Be it analysts, cryptocurrency experts, renowned researchers, no one has so far been able to derive the real value of bitcoin till date.
However, analysts at Barclays think they have a useful method for tracking bitcoin trends — infectious disease models. And by their analysis, the cryptocurrency fever may have broken.
The Barclays model divides the pool of potential bitcoin investors into three groups: susceptible, infected and immune.
Just like any infectious disease, rise in prices is spread by word-of-mouth – via blogs, news reports and personal anecdotes – as nobody wants to miss out on the rally that made their friends and colleagues rich.
"However, once full adoption is approached, the price decline is sustained and rapid," Barclays analyst Joseph Abate wrote in a note to clients.
"As more of the population become asset holders, the share of the population available to become new buyers -- the potential 'host' population -- falls, while the share of the population that are potential sellers ('recoveries') increases. Eventually, this leads to a plateauing of prices, and progressively, as random shocks to the larger supply population push up the ratio of sellers to buyers, prices begin to fall. That induces speculative selling pressure as price declines are projected forward exponentially."
The Barclays model suggests that awareness around cryptocurrencies is now almost universal, and only a small group of the population could now catch speculative interest, and buy in.
"We believe the speculative froth phase of cryptocurrency investment – and perhaps peak prices – may have passed," Abate said.
Bitcoin has fallen by more than 50 percent in 2018, trading near $6,969 as of 9:00 a.m. Indian Standard Time.
The cryptocurrency rose more than 1,300 percent last year, reaching a peak near $20,000 in December.
While the cryptocurrency bounced back from past price collapses in 2011 and 2013, the high level of awareness this time around signals bitcoin may never return to its peak of nearly $20,000 in December, according to the Barclays model.

Directions
1. Copy out the bitcoin article from "Be it analysts, cryptocurrency" to "and colleagues rich.".
2. Answer these questions from the bitcoin article:
(a) What three groups does the Barclays model divide potential bitcoin investors into?
(b) By how much did bitcoin rise last year?
(c) In which years did bitcoin bounce back from earlier price collapses?

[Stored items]
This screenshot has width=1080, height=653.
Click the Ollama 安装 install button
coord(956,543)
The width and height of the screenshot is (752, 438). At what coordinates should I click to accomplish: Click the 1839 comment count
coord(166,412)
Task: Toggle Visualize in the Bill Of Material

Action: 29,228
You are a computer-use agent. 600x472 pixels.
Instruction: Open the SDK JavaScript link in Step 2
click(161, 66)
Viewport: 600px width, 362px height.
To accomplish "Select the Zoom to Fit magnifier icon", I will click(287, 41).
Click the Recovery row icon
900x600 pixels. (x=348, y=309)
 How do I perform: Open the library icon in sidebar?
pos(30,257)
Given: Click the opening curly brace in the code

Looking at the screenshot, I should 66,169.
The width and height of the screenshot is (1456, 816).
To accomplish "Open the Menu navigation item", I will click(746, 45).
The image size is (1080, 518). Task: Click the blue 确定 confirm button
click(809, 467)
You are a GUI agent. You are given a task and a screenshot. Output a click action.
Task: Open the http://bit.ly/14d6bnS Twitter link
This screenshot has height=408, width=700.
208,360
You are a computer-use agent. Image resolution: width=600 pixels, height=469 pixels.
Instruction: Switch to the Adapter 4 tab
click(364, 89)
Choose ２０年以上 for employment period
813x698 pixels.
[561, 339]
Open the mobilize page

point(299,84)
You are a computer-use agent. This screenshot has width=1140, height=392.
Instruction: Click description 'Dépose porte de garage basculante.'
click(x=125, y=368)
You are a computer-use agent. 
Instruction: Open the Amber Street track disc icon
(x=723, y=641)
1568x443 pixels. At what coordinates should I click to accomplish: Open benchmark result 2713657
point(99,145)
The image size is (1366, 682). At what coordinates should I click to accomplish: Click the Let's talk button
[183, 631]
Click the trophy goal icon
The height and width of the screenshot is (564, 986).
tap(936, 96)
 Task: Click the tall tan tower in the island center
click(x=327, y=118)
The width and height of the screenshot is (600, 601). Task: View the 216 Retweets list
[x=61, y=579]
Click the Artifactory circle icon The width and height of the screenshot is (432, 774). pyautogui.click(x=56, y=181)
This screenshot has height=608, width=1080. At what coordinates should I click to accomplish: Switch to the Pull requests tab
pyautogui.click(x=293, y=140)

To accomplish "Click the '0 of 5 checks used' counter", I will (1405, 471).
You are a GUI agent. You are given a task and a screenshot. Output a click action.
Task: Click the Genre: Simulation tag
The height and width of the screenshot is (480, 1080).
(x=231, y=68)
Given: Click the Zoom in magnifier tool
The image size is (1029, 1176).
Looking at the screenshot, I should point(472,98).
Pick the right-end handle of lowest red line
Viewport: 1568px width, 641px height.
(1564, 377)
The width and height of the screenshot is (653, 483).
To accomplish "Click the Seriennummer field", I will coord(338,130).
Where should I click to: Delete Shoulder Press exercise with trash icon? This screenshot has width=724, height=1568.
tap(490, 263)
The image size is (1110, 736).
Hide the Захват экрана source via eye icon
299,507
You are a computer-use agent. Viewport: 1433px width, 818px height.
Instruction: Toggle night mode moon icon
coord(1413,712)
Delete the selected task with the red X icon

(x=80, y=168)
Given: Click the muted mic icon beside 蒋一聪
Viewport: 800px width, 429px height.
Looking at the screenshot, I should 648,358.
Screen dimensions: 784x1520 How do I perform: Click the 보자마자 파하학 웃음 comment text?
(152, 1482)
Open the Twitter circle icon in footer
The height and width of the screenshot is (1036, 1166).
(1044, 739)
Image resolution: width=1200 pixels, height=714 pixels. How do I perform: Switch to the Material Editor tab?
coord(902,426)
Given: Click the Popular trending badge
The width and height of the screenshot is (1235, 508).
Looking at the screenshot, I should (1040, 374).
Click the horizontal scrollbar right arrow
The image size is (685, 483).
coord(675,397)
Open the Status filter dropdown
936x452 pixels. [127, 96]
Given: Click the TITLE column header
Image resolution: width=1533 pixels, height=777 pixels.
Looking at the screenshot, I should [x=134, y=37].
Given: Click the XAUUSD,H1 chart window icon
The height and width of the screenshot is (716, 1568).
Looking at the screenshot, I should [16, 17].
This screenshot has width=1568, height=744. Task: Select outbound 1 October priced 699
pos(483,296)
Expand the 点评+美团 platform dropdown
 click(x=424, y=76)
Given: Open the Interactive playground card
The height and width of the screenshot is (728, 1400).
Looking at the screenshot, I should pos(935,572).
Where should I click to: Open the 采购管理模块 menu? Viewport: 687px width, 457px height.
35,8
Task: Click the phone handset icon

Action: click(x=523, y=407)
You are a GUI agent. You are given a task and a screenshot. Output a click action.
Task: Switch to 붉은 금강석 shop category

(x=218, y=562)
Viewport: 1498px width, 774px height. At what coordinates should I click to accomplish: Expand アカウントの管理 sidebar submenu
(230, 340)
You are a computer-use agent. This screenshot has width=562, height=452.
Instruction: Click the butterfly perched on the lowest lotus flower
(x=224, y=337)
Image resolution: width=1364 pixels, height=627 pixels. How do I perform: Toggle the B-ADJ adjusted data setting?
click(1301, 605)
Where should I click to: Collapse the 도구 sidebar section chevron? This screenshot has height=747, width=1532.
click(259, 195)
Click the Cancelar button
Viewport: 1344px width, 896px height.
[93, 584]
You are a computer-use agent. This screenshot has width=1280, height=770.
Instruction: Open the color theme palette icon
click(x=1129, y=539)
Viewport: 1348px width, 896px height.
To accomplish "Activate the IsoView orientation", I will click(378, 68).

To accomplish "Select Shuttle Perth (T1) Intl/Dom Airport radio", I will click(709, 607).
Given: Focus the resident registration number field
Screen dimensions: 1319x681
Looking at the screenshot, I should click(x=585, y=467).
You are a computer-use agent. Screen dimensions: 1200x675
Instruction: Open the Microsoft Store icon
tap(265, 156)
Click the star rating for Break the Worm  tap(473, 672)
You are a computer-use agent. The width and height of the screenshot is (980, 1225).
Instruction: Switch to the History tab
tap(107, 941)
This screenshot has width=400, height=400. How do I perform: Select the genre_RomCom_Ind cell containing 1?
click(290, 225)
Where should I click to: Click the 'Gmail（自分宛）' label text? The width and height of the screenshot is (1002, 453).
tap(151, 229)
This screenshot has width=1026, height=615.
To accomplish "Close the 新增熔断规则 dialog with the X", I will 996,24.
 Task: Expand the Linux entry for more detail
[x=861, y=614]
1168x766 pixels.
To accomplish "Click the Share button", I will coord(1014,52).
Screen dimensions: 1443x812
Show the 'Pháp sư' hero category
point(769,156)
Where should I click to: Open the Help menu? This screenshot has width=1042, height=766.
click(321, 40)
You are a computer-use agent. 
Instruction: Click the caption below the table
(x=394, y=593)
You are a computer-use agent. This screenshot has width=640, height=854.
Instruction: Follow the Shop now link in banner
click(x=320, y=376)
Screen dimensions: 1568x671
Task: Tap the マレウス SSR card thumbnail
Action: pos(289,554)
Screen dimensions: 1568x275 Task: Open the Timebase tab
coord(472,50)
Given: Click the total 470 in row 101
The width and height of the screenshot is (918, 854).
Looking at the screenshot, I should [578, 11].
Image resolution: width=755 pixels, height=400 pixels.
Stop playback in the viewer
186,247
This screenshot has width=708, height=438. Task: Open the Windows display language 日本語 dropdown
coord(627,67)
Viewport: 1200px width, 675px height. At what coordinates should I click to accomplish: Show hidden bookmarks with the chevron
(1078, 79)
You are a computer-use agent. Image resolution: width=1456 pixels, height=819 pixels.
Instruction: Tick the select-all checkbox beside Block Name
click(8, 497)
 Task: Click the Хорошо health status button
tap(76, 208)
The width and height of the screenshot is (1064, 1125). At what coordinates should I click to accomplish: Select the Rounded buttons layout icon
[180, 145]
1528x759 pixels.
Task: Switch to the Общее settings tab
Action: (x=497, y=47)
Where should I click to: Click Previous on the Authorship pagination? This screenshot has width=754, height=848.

Expected outputs
1.
Be it analysts, cryptocurrency experts, renowned researchers, no one has so far been able to derive the real value of bitcoin till date.
However, analysts at Barclays think they have a useful method for tracking bitcoin trends — infectious disease models. And by their analysis, the cryptocurrency fever may have broken.
The Barclays model divides the pool of potential bitcoin investors into three groups: susceptible, infected and immune.
Just like any infectious disease, rise in prices is spread by word-of-mouth – via blogs, news reports and personal anecdotes – as nobody wants to miss out on the rally that made their friends and colleagues rich.

2.
(a) Susceptible, infected and immune.
(b) More than 1,300 percent.
(c) 2011 and 2013.